Based on record review and interview, the manager failed to ensure that a service plan for a resident receiving directed care services included either documentation of the resident’s weight or documentation from a medical practitioner stating that weighing the resident was contraindicated, for one of two applicable residents reviewed. The deficient practice posed a risk as the service plan did not reinforce and clarify the services to be provided to a resident. Findings include: 1. A review of R2's medical record revealed service plans dated September 2, 2025, and December 2, 2025. Both of the service plans had a section titled "Weight," which allowed for the service provider to document R2's weight; however, neither of the service plans included R2's weight.
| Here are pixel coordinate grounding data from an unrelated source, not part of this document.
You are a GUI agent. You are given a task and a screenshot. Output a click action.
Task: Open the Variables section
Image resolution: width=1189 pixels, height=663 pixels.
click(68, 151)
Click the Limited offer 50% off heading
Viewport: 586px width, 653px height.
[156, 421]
Further review revealed there was also no documentation from a medical practitioner stating that weighing R2 was contraindicated. 2. In an interview, E1 acknowledged that R2's service plans from September 2, 2025, and December 2, 2025, did not include R2's weight. E1 reported that there was no documentation from a medical practitioner stating that weighing R2 was contraindicated. 3. Technical assistance was provided on this requirement at the compliance inspection conducted on June 23, 2022.
Dec 1, 2023Routine
The following deficiencies were found during the on-site compliance inspection conducted on December 1, 2023:
Based on documentation review, record review, and interview, the manager failed to ensure a caregiver's skills and knowledge were verified and documented according to policies and procedures. Findings include: 1. A review of facility documentation revealed no policy and procedure covering how a caregiver's or assistant caregiver's skills and knowledge were verified and documented. 2. A review of the personnel records of E2 and E3 revealed E2's and E3's skills and knowledge were verified and documented. 3. In an interview, E1 acknowledged the facility did not have policy and procedure covering how a caregiver's or assistant caregiver's skills and knowledge were verified and documented. E1 stated, "I'm gonna add that in there." Technical assistance was provided on this rule during the compliance inspection conducted on June 23, 2022.
Based on observation and interview, the manager failed to ensure a swimming pool on the premises of the assisted living facility was enclosed by a wall or fence with a self-closing, self-latching gate that was locked when the swimming pool was not in use. Findings include: 1. During the environmental inspection of the facility, the Compliance Officer observed a pool in the backyard enclosed by a fence with three gates. The Compliance Officer observed the pool was not in use during the inspection. The Compliance Officer observed the following: -The gate to the north-west of the pool was closed, but was not self-latching and was not locked; -The gate to the south-west of the pool was closed, but was not locked; and -The gate to the east of the pool was closed, but was not self-latching due to vegetation in the way and was not locked. 2. In an interview, E1 stated, "It was working" when referring to the gate to the north-west not being self-latching during the inspection. E1 acknowledged two of the three gates were not self-latching and all three gates were not locked at the time of the inspection. Technical assistance was provided on this rule during the compliance inspection conducted on June 23, 2022.